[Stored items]
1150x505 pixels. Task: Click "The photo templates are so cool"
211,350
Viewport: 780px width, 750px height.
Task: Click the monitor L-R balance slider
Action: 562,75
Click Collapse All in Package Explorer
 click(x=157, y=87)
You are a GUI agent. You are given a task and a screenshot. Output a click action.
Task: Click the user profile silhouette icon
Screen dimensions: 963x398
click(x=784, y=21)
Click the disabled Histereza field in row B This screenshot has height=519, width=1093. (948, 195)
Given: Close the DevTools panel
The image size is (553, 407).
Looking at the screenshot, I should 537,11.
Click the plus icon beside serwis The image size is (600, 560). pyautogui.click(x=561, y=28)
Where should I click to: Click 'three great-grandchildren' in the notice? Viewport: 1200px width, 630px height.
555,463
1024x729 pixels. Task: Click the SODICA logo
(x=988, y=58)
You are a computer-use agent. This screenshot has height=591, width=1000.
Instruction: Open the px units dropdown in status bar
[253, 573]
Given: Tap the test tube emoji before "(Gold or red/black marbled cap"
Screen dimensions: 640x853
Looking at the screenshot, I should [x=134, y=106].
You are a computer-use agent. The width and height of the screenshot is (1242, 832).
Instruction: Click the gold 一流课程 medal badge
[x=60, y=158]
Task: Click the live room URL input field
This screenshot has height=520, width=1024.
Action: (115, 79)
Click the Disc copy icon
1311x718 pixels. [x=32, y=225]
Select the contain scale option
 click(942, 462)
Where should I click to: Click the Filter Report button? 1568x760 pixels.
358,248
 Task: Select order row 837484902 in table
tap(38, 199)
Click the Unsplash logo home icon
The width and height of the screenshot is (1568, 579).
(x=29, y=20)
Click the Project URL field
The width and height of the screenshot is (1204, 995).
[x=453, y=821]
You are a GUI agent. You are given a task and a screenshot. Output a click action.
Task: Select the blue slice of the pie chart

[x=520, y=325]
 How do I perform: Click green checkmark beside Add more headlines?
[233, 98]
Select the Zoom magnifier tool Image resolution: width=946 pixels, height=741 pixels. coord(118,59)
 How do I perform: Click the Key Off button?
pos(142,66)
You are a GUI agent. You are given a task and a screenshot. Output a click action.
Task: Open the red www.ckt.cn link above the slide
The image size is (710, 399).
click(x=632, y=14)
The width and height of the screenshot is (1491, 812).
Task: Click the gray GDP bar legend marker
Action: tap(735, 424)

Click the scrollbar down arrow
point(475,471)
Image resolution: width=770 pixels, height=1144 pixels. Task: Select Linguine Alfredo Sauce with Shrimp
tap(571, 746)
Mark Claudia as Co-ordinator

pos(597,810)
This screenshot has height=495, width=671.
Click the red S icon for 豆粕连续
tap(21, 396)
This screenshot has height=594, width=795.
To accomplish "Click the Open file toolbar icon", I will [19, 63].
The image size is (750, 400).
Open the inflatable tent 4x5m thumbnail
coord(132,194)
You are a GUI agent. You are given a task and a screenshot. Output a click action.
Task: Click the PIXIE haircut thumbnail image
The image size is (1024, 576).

TASK
Using the records above, output exactly the lines from the first through the line that contains "Click the plus", with both of those included.

RESPONSE TO THE EXERCISE
1150x505 pixels. Task: Click "The photo templates are so cool"
211,350
Viewport: 780px width, 750px height.
Task: Click the monitor L-R balance slider
Action: 562,75
Click Collapse All in Package Explorer
 click(x=157, y=87)
You are a GUI agent. You are given a task and a screenshot. Output a click action.
Task: Click the user profile silhouette icon
Screen dimensions: 963x398
click(x=784, y=21)
Click the disabled Histereza field in row B This screenshot has height=519, width=1093. (948, 195)
Given: Close the DevTools panel
The image size is (553, 407).
Looking at the screenshot, I should 537,11.
Click the plus icon beside serwis The image size is (600, 560). pyautogui.click(x=561, y=28)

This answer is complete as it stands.